An immediate question for many rabbis was whether and how to share their thoughts with their congregations, either in the form of communal emails, through sermons on Shabbat, or both.

Recognizing how challenging it may be for rabbis to calibrate their messages at a time of intense, wide-ranging emotions — including, potentially, their own — several organizations have teamed up to offer a “post-election rabbinic recharge” in advance of Shabbat.

Among the sessions on offer through the initiative, convened by an organization called Atra: Center for Rabbinic Innovation, are ones on how Shabbat can be an opportunity to unite communities and on how spiritual leaders can bridge political differences. One is titled, “’You are Wrong, AND I Love You’: Torah perspectives on how we find love for those we believe are truly mistaken.”

For Rabbi Joel Alter in Milwaukee, crafting his remarks proved a difficult balancing act. On the one hand, Alter said he was troubled by the falsehoods and dark tone of Trump’s campaign. On the other, he said his goal is always to avoid partisanship.

“So much of what went down in this campaign was so negative and so often false, so deeply cynical about the integrity of the American system, that I feel like, let’s have a debate about policies, but let’s speak honestly to each other,” Alter said. “This dark vision is very disturbing.”

But he qualified that, especially given how divided Wisconsin is, “There are going to be congregants who may feel that that’s not the case, that, no, [Trump’s] campaign was about how the system really is hopelessly broken, and the campaign was only speaking the truth and so on.”

Alter added, “It’s a little hard to know where the baseline is, where we can talk to each other openly and where we have to hold our words back because we’re crossing over into what’s deemed partisan territory.”

Gelman said his approach to the next few weeks will be dictated by how his congregants react, beginning with this coming Shabbat. He is considering holding a roundtable-style program where people can talk about their feelings if he senses “a lot of distress or tension.” But he’s worried that such as program itself may be perceived as partisan.

“If I do, for instance, publicize a roundtable processing session when it doesn’t seem like the congregation needs it, that might be seen as taking a political stance,” Gelman said. “Is it because Rabbi Gelman’s upset that Kamala Harris didn’t win? Is it because he wants to gloat that Donald Trump did win? I’m going to keep an eye and see what the needs of the community are.”

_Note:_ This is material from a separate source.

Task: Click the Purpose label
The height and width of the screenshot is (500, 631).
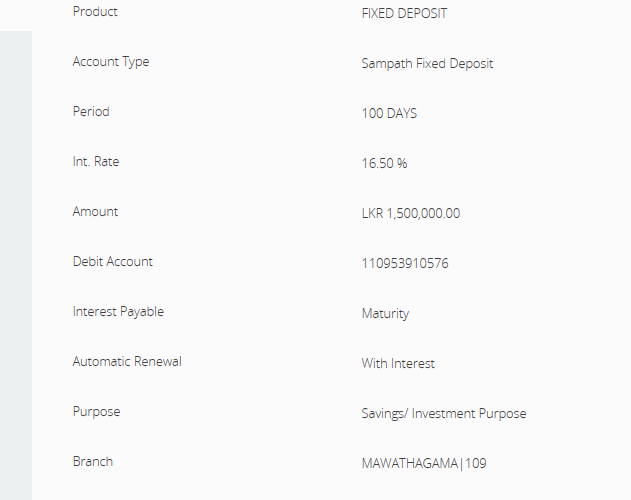Action: (95, 412)
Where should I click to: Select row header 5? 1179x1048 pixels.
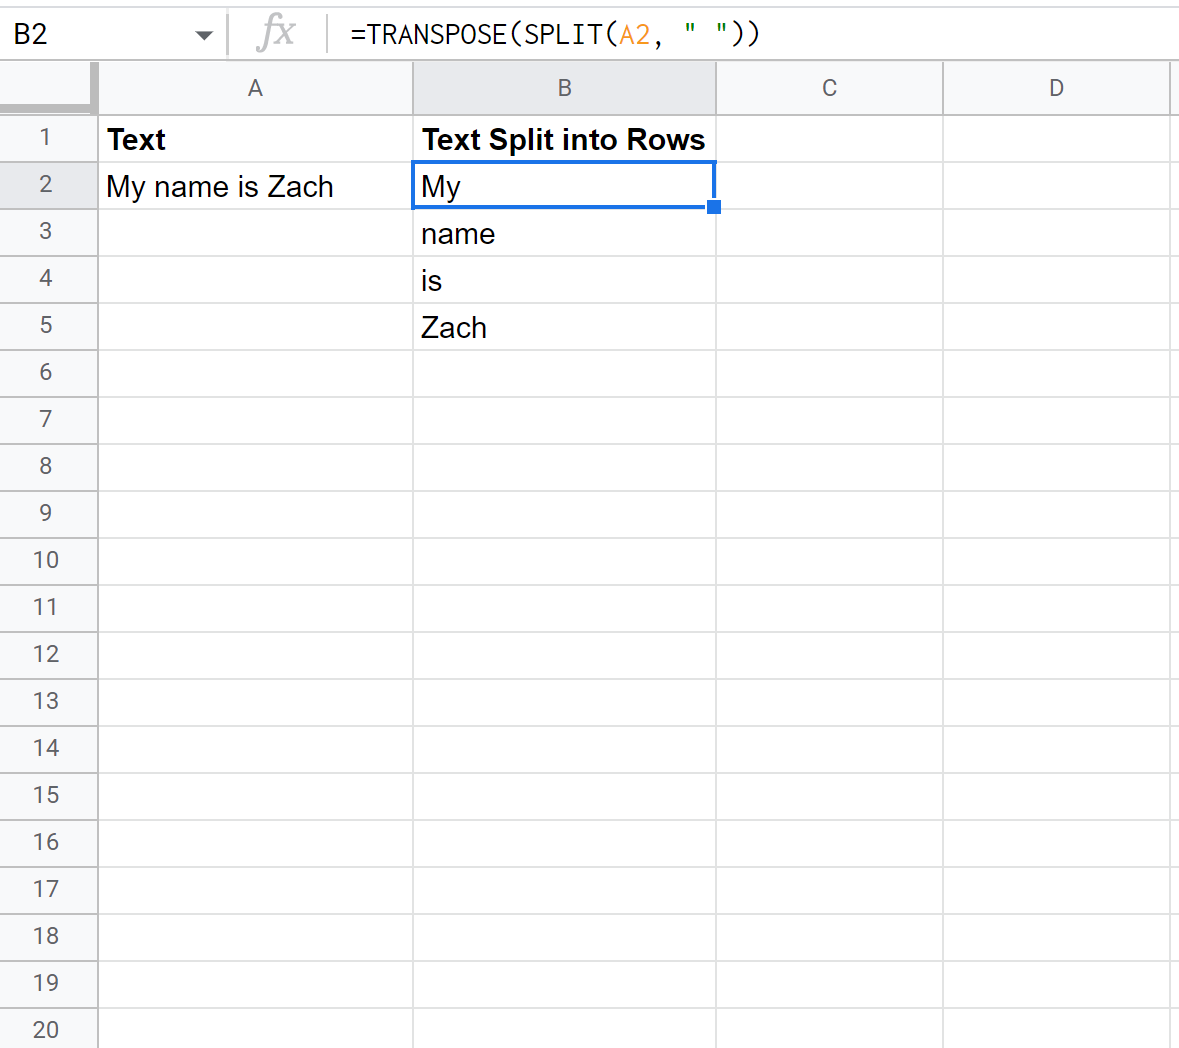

Lopatin is thinking not only about his own congregants but about community relations beyond the walls of his synagogue, the modern Orthodox Kehillat Etz Chayim. He acknowledged that many members of the Jewish community, both in Detroit and beyond, are crushed by Trump’s return to power. But he said he sees the outcome as an opportunity for Jews and their allies to find common ground, especially on “tachlis,” or bottom-line, practical issues that affect the local community.

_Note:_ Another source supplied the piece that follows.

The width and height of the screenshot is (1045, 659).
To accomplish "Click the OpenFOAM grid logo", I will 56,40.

“I hope the election is a little bit clarifying that, whatever your politics are, we have to come together and be strong together and support each other,” Lopatin said. “There are issues that we really care about, local issues in the community, our schools, our children’s education, that we really can agree on, and that we want to make sure that our kids have a secure environment in school.”

The end of the election season, Lopatin added, came with a positive no matter the result. He hopes it could ease local disagreements over Israel in Michigan, which is home to the country’s largest Arab-American population.

Lopatin said he is optimistic that local Jewish and Muslim communities can begin to rebuild relationships that were tested by the campaign and debates over the war in Gaza. He noted that Trump receiving support from both pro-Israel Jews and from Arab-Americans may be a sign of common ground.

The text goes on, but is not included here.